Kekuatan Dunia Islam Menyikapi Aksi Israel Terhadap Iran
Jakarta, PANGKEP NEWS Indonesia – Menteri Pertahanan Pakistan Khawaja Asif menyerukan kepada negara-negara Muslim untuk bersatu menghadapi Israel. Pernyataan ini muncul setelah serangan udara terhadap fasilitas militer dan nuklir Iran.
Dalam pidatonya di Majelis Nasional pada Sabtu (14/6/2025), Asif mengingatkan bahwa ketidakmampuan dunia Islam untuk merespons secara bersama-sama hanya akan memperburuk ketegangan dan agresi di kawasan Timur Tengah. Oleh karena itu, persatuan dalam menghadapi Israel dianggap sangat penting.

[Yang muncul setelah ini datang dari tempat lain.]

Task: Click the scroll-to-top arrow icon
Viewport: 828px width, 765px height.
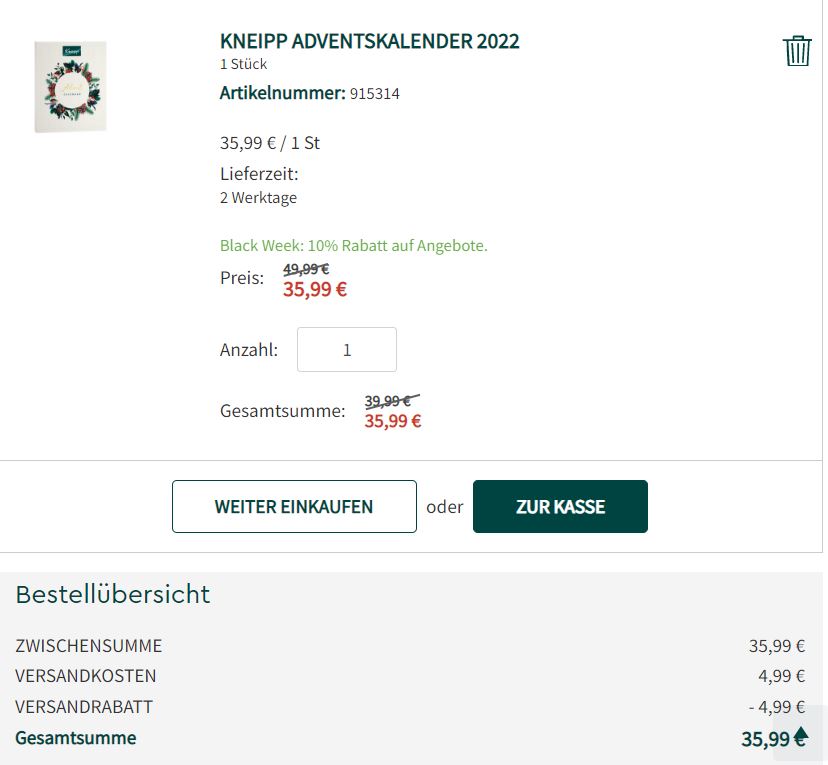Action: point(801,734)
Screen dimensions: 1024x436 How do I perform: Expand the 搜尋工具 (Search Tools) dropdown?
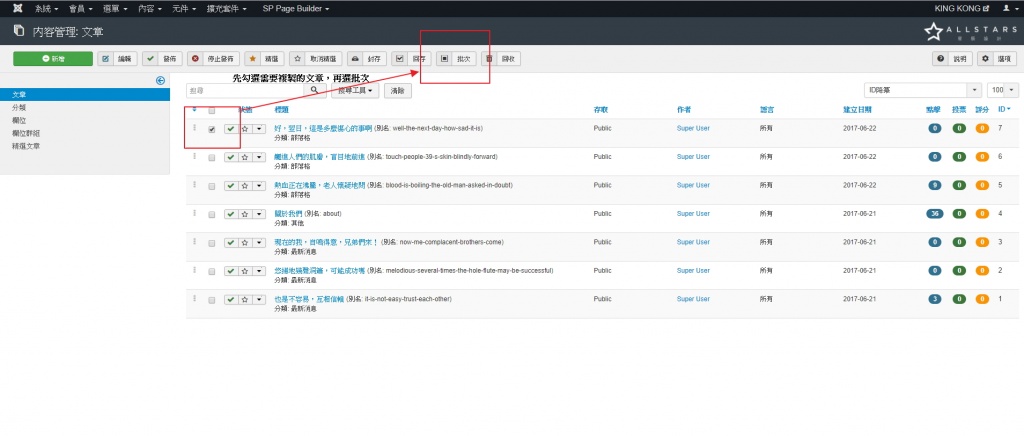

“Israel tidak bergerak sendiri. Mereka mendapatkan intelijen, perlindungan, dan dukungan,” tegas Asif, seperti yang dilaporkan oleh RT. Ia menekankan bahwa umat Muslim saat ini “rentan secara militer” dan menyerukan tindakan kolektif untuk mencegah eskalasi lebih lanjut.
Menurutnya, serangan Israel terhadap Iran, Yaman, dan Palestina menunjukkan pola agresi yang terorganisir. “Jika dunia Muslim tidak bersatu sekarang dan terus memprioritaskan agenda masing-masing, maka semua akan terkena dampaknya,” ujar Asif kepada anggota parlemen.
Ia juga mendesak Organisasi Kerja Sama Islam (OKI) untuk segera mengadakan pertemuan darurat dan merancang langkah strategis terhadap Israel. Pakistan, lanjut Asif, memberikan dukungan penuh kepada Iran.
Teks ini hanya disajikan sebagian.